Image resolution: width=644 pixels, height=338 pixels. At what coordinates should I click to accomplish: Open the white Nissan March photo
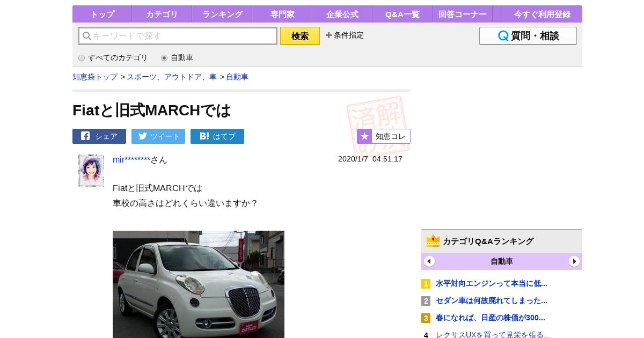(199, 284)
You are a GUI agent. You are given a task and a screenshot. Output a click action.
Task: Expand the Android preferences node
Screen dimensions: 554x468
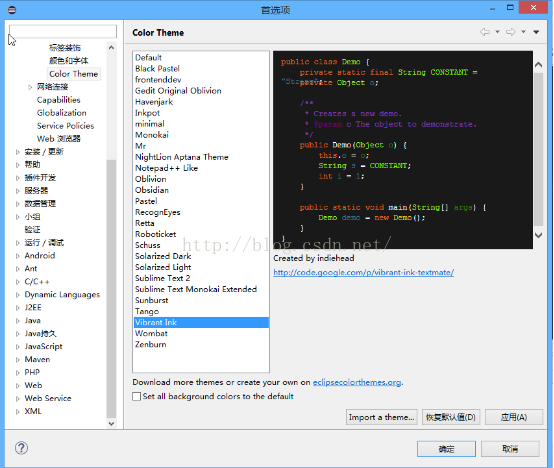coord(17,256)
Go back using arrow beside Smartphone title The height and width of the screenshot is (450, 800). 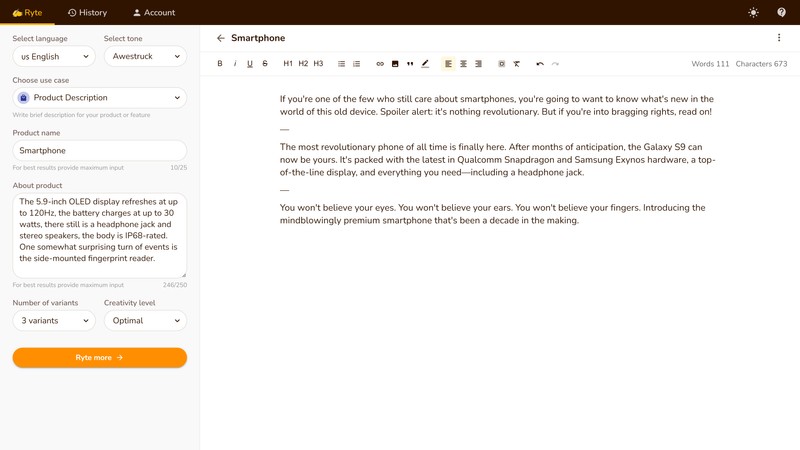(220, 38)
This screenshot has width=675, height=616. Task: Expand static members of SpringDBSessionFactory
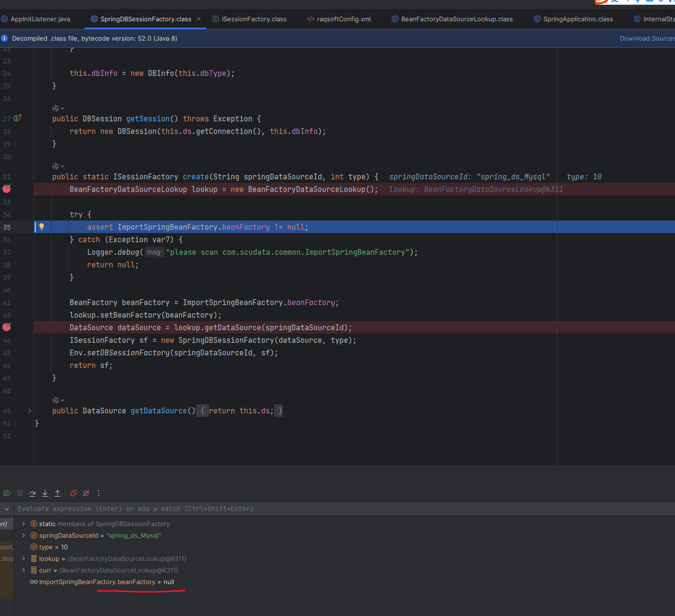[23, 524]
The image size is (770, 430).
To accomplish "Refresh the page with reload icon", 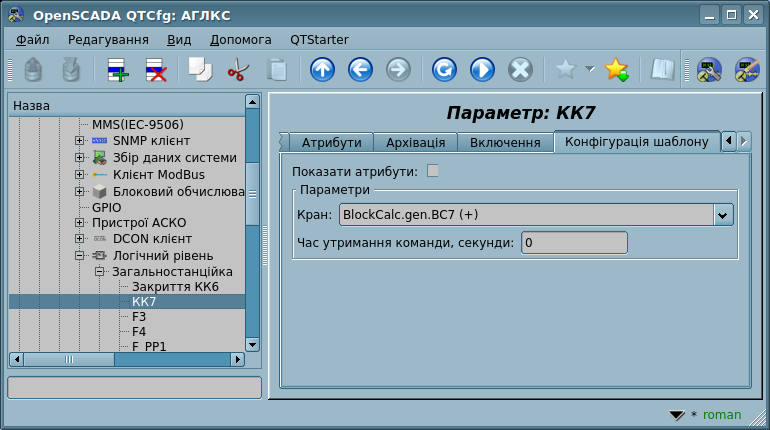I will click(x=444, y=70).
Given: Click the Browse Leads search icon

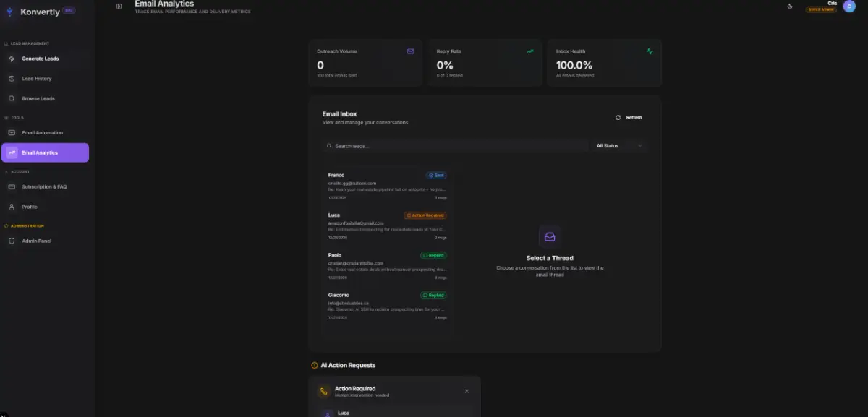Looking at the screenshot, I should (x=12, y=98).
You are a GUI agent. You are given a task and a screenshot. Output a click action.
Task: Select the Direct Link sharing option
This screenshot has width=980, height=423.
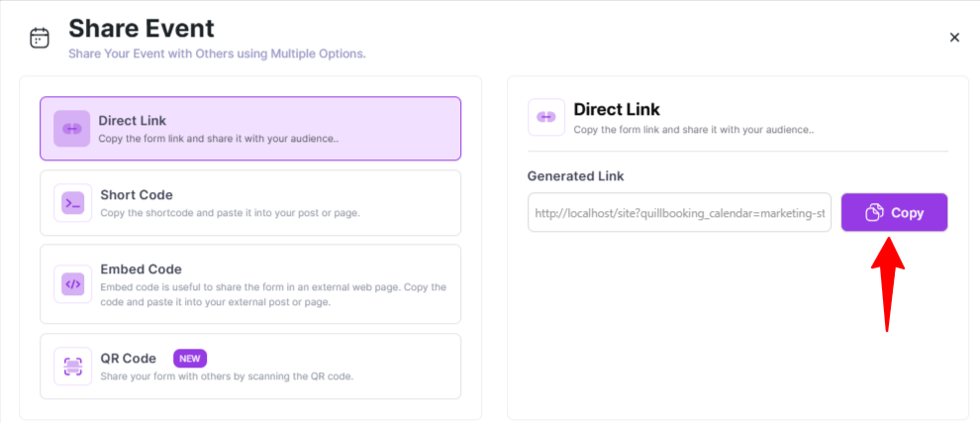click(250, 129)
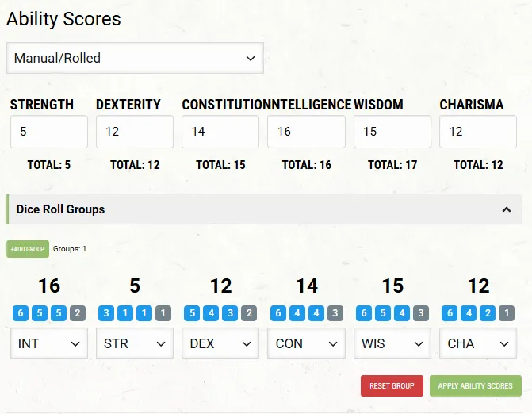Screen dimensions: 532x414
Task: Click Apply Ability Scores button
Action: click(x=475, y=386)
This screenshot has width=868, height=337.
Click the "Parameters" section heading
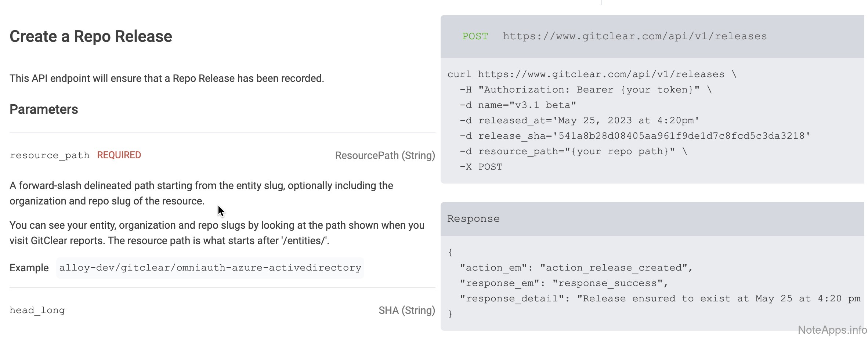pyautogui.click(x=44, y=109)
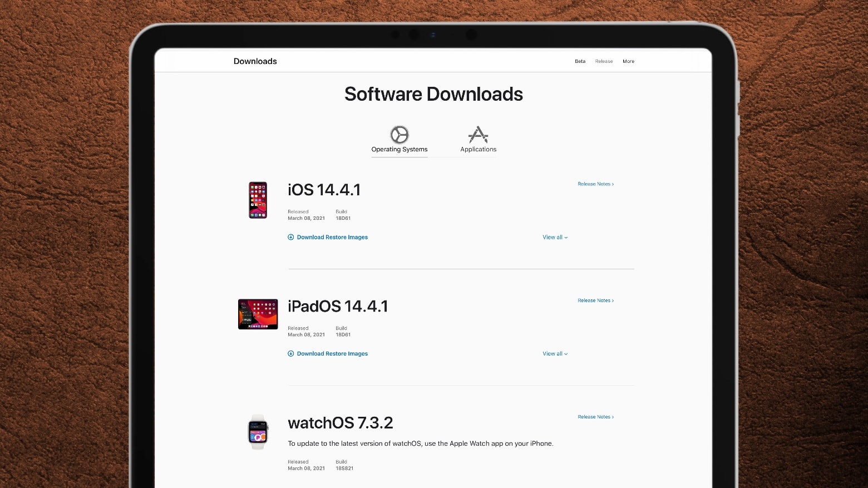Click the Downloads link in the header
The image size is (868, 488).
[x=255, y=61]
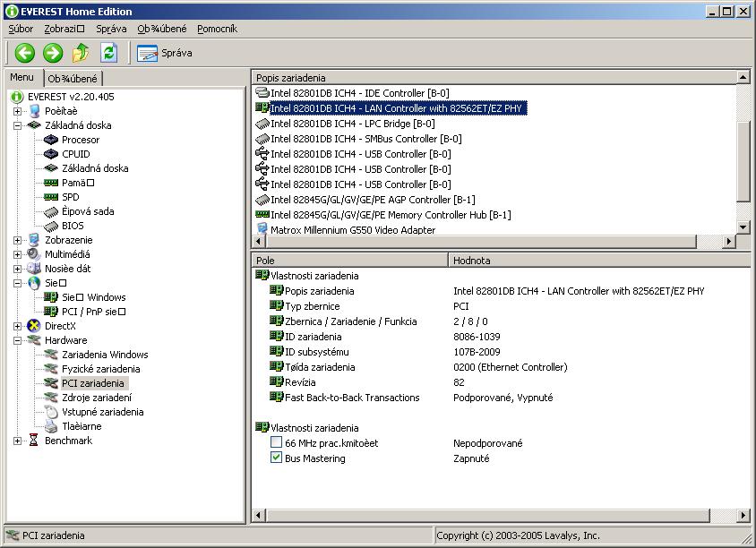Click the Up one level toolbar icon
The image size is (756, 548).
tap(81, 53)
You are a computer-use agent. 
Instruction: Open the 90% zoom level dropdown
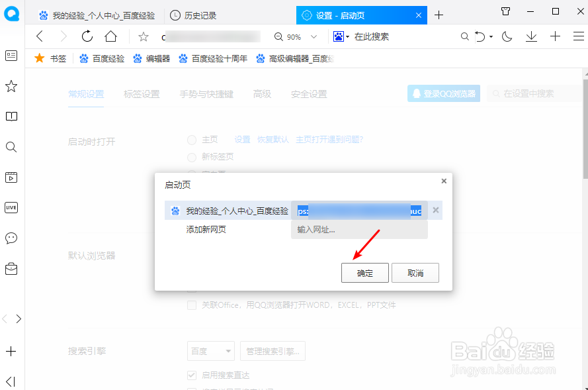[x=296, y=37]
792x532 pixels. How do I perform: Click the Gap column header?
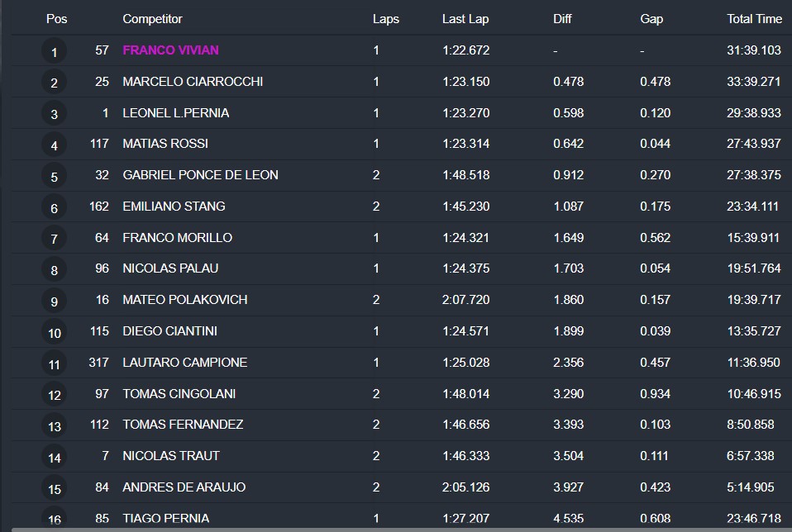click(x=651, y=19)
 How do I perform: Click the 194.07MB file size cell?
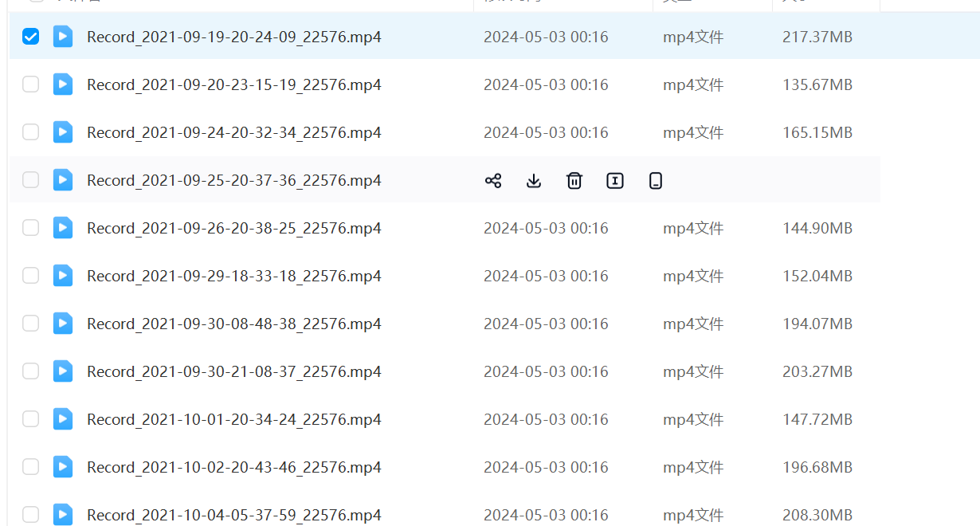tap(817, 324)
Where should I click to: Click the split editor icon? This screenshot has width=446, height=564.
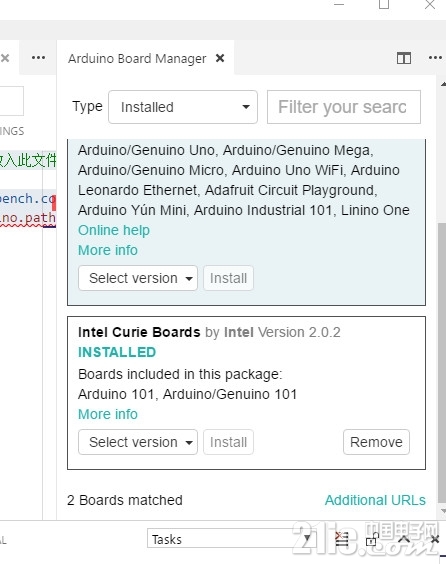[404, 58]
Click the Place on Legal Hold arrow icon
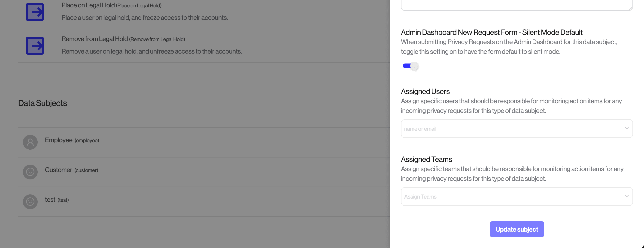Viewport: 644px width, 248px height. 35,12
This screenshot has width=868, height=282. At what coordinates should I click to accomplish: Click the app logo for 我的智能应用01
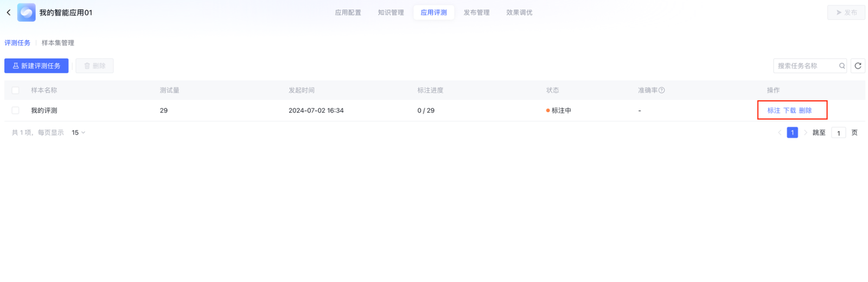tap(26, 12)
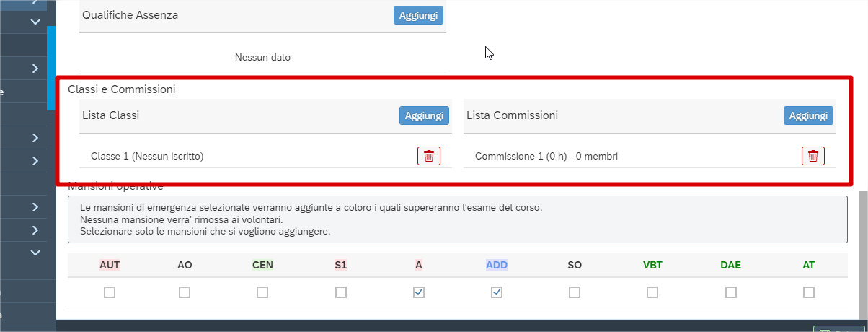
Task: Enable the AUT checkbox
Action: pos(110,292)
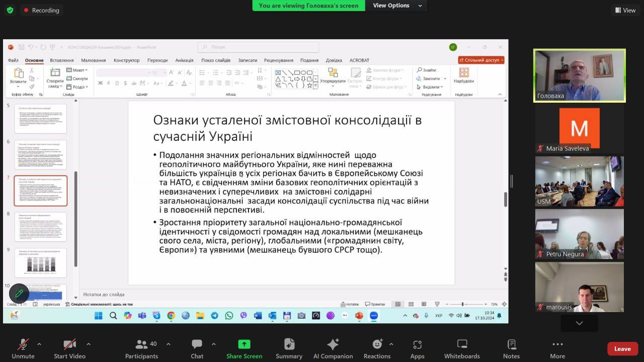Expand the View Options dropdown

(395, 6)
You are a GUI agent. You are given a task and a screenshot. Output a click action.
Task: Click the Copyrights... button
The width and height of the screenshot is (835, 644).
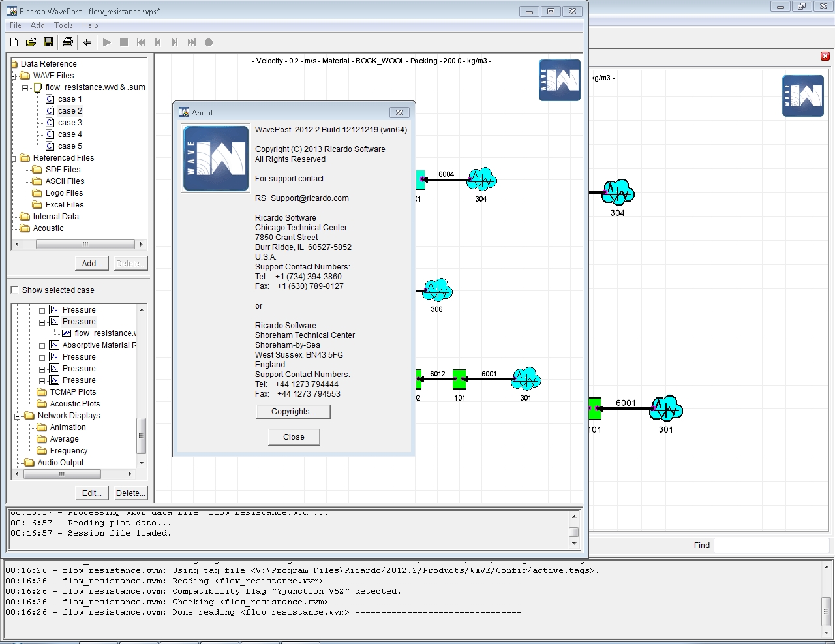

Exercise goal: Repeat exactly the line containing "How do I perform: Click the 194.07MB" and every line after it through the end of the records, and nothing else. Leave the pictures out.

Exercise result:
 How do I perform: Click the 194.07MB file size cell?
tap(817, 324)
Where should I click to: Click the split editor icon? This screenshot has width=446, height=564.
[404, 58]
Click the Place on Legal Hold arrow icon
Viewport: 644px width, 248px height. 35,12
This screenshot has width=868, height=282. At what coordinates should I click to accomplish: Click the app logo for 我的智能应用01
tap(26, 12)
Task: Enable the AUT checkbox
Action: pos(110,292)
Expand the View Options dropdown

(395, 6)
You are a GUI agent. You are given a task and a screenshot. Output a click action.
Task: Click the Copyrights... button
The width and height of the screenshot is (835, 644).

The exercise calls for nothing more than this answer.